[RECORDS SHOWN Boundary: Start]

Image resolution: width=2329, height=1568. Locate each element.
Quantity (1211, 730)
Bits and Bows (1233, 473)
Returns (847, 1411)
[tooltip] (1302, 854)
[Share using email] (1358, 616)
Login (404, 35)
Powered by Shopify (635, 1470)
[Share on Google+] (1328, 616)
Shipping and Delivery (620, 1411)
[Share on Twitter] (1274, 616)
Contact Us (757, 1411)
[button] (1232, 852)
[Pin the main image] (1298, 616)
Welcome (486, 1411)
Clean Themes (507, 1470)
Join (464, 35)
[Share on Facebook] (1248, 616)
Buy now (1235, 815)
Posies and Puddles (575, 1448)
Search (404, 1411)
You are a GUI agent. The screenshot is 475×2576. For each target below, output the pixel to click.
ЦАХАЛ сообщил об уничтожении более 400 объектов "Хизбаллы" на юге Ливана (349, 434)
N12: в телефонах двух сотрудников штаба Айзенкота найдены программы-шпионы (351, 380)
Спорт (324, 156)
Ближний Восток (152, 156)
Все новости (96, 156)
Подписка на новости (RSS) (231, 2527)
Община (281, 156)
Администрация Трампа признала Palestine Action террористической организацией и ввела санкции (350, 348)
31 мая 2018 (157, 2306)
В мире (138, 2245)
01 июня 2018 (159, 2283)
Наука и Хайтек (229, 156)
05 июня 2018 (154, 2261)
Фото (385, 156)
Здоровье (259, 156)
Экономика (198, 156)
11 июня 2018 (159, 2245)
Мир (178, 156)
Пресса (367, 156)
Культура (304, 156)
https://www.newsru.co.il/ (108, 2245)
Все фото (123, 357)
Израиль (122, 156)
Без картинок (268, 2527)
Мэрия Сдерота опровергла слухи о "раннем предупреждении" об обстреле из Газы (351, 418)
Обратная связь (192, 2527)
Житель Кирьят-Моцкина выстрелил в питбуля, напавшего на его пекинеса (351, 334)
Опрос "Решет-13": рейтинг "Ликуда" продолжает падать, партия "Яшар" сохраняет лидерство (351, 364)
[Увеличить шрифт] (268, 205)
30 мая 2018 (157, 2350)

[RECORDS SHOWN Boundary: End]

### TASK GOAL
Give back, verbatim, the lines from the top of the entries above through the line containing "Join (464, 35)".

### OUTPUT
Image resolution: width=2329, height=1568. Locate each element.
Quantity (1211, 730)
Bits and Bows (1233, 473)
Returns (847, 1411)
[tooltip] (1302, 854)
[Share using email] (1358, 616)
Login (404, 35)
Powered by Shopify (635, 1470)
[Share on Google+] (1328, 616)
Shipping and Delivery (620, 1411)
[Share on Twitter] (1274, 616)
Contact Us (757, 1411)
[button] (1232, 852)
[Pin the main image] (1298, 616)
Welcome (486, 1411)
Clean Themes (507, 1470)
Join (464, 35)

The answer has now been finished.